College is an exciting time, but it’s also an expensive time. With the average debt for graduating seniors hovering around $29,000 (according to CNN), every incoming freshman should be taught the basics of managing money.
We have all heard the stories about college grads who owe unmanageable student loans after graduation to the point where they cannot afford to move out of their parent’s homes. Today, college graduates owe more in student loans than the national credit card debt. And the fact is, young people do not obtain first time jobs out of school that pay enough for them to pay back their loans.

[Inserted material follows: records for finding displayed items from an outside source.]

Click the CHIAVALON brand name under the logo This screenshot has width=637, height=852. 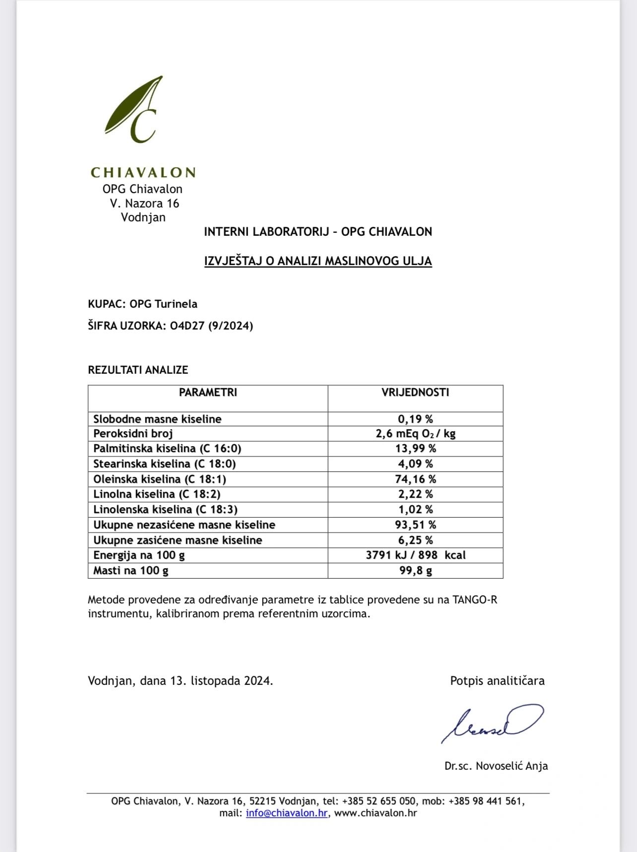pos(143,173)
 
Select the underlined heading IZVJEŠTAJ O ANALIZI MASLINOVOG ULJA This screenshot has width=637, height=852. pos(318,261)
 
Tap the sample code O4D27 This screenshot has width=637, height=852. pos(188,326)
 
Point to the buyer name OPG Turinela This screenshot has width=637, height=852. pos(163,304)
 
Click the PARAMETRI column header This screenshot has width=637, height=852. pos(208,393)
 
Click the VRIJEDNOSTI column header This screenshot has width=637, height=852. pos(415,393)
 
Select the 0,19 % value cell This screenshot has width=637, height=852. pos(415,419)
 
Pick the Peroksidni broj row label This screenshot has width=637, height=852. pos(133,434)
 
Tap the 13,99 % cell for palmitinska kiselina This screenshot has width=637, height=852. pos(415,449)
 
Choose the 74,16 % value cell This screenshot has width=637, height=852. pos(415,479)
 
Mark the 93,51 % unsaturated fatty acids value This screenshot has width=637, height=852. pos(415,525)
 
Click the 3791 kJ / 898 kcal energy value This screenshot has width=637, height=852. pos(415,555)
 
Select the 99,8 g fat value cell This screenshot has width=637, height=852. pos(415,571)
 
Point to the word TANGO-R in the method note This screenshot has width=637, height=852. pos(474,600)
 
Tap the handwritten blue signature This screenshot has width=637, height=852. pos(491,723)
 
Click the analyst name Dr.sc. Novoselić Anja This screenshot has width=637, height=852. pos(496,766)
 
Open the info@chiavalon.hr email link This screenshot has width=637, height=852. pos(287,813)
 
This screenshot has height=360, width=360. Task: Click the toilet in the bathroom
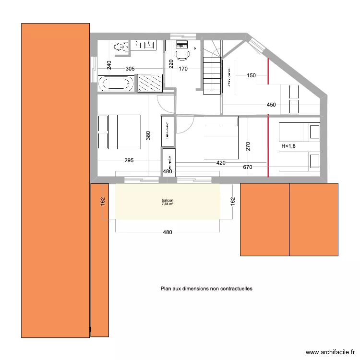(120, 46)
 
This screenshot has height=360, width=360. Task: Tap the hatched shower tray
(150, 83)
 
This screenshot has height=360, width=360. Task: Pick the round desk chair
(181, 54)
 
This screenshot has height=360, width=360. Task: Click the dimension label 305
(130, 69)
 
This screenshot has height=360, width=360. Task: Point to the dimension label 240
(109, 66)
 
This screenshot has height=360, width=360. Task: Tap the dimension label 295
(129, 161)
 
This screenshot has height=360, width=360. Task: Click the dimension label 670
(248, 168)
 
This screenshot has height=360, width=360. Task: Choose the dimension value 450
(271, 105)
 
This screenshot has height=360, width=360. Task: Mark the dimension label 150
(252, 75)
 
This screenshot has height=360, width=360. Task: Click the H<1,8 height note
(289, 146)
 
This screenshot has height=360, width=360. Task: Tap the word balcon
(168, 200)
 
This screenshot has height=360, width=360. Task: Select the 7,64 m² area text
(168, 204)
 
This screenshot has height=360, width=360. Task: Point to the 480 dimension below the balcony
(167, 232)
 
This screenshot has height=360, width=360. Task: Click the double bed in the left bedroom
(119, 132)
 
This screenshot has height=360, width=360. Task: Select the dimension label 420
(221, 163)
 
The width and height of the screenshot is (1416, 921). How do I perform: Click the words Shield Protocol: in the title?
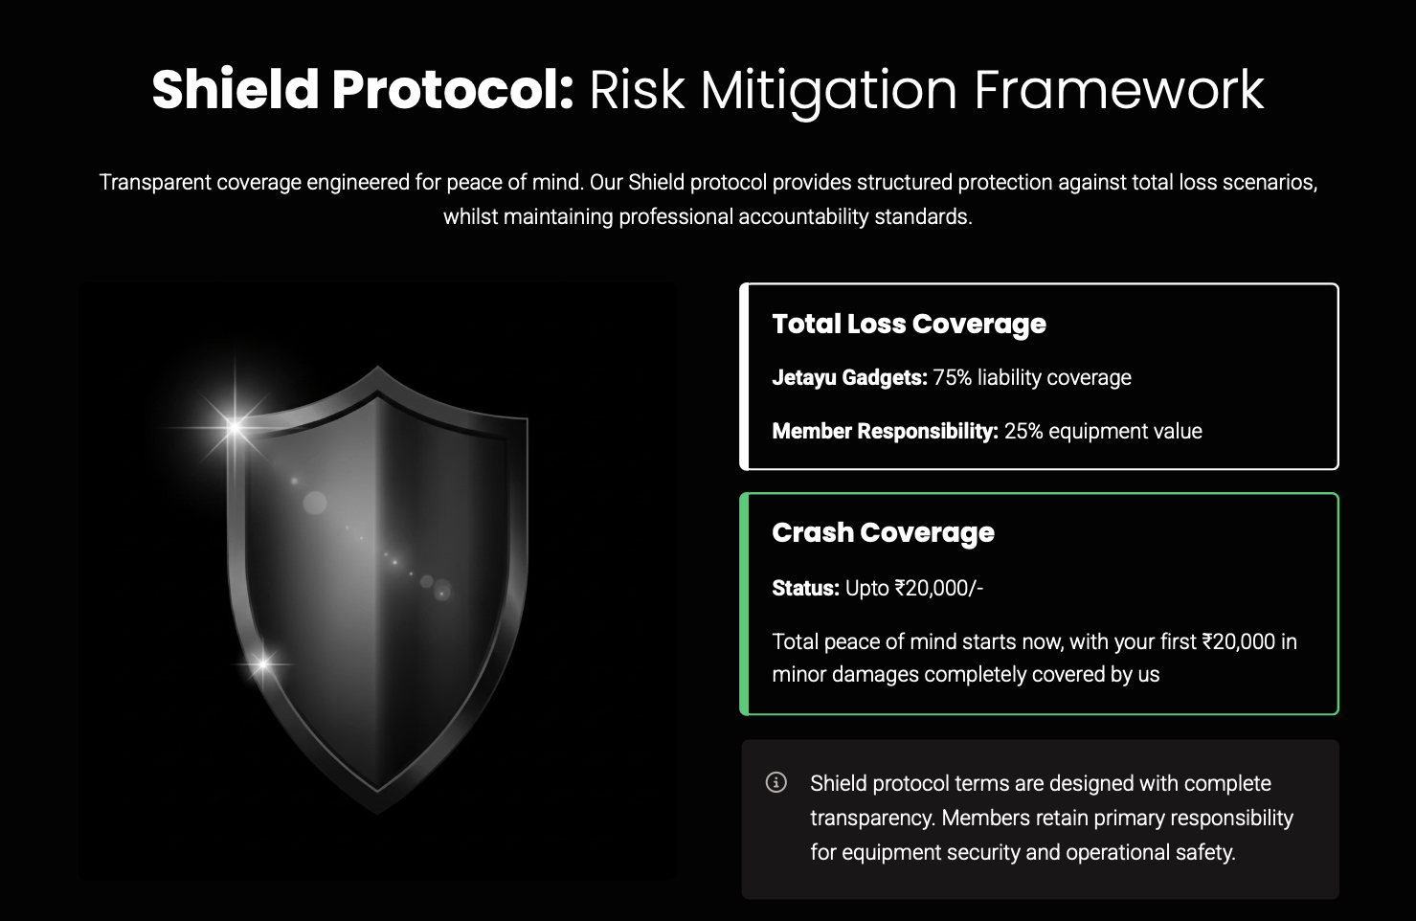(x=362, y=90)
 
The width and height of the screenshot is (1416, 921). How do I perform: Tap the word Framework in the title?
(x=1119, y=90)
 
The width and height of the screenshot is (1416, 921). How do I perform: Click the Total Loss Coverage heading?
(x=909, y=325)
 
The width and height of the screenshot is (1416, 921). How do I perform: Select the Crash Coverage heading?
(x=883, y=533)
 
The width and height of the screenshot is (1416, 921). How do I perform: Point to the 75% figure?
(x=952, y=377)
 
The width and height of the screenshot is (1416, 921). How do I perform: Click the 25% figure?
(x=1023, y=431)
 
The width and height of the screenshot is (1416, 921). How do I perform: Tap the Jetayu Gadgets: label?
(x=849, y=378)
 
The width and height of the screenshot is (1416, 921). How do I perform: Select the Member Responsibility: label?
(x=885, y=431)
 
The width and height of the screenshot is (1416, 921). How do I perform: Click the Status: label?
(x=805, y=589)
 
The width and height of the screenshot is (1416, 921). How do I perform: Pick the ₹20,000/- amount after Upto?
(x=938, y=589)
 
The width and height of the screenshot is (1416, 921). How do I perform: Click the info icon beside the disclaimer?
(x=776, y=782)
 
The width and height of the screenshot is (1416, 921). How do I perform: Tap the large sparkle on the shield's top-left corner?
(x=235, y=427)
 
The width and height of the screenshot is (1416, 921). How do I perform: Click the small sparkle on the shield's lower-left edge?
(x=263, y=663)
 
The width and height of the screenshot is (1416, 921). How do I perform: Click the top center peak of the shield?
(x=378, y=367)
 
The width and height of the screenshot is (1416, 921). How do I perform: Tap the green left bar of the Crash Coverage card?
(x=744, y=604)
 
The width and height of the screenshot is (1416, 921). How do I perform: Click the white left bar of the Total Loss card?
(x=744, y=376)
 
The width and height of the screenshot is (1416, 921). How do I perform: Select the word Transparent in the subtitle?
(x=155, y=183)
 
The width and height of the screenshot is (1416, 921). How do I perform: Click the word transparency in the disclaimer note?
(x=871, y=819)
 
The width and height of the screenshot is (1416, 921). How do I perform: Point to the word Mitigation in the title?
(x=829, y=91)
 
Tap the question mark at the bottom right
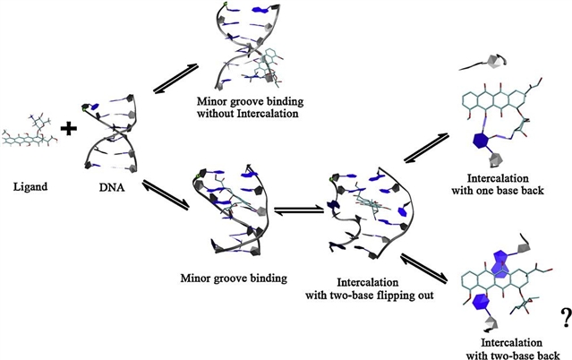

Hopefully, you and your parents have selected a school that fits into your overall family budget. If you choose a college based on social atmosphere or academics, you could be heading into financial disaster. Consider college discounts, scholarships and location. Applying for several scholarships and continuing to seek out scholarships for all four years of your education can save you considerable dollars.
The cost of college is so much more than your tuition. You have dorm fees, and book fees, transportation costs and meals. And of course, you will want money for recreation. Discuss your finances with your parents and make certain that both you and your parents are in agreement when planning your budget.
If they are providing you with an emergency credit card, then understand that it is for emergencies. If you have a budgeted amount of cash for food and gas or necessities, make certain that you apply that cash to your food, gas, and necessities. In short, learn to budget! The cold hard fact is that once you spent your money for the month, it is gone and you must wait for your next check from Dad and Mom! Put your allocated money in envelopes marked gas, food, etc. This will help you understand how much money you have on hand.
Consider obtaining a part-time job or look for an on-campus position associated with your major that will pay you a stipend. These options will give you a little extra money to spend on an evening out or a dinner out. Utilize your student ID for discounts. Many retailers and restaurants offer discounts and specials for college students.
In addition, before leaving home, openly discuss finances with your parents. Understand their expectations in terms of seeing your grades, calling home, coming home and how often and what will they expect of you when you do come home. They understand that you are in a “growing up” phase, but you need to understand that they are your parents and have a right to expect certain behaviors from you.
For the first time in your life, it is essential that you learn the meaning of being penny-wise. Avoiding waste and putting thriftiness to work for you will make your overall experience a much richer one and will ensure that your future will be financially stable. This is an exciting, memorable time in your life, and if you make the right financial decisions, your future will look a lot brighter.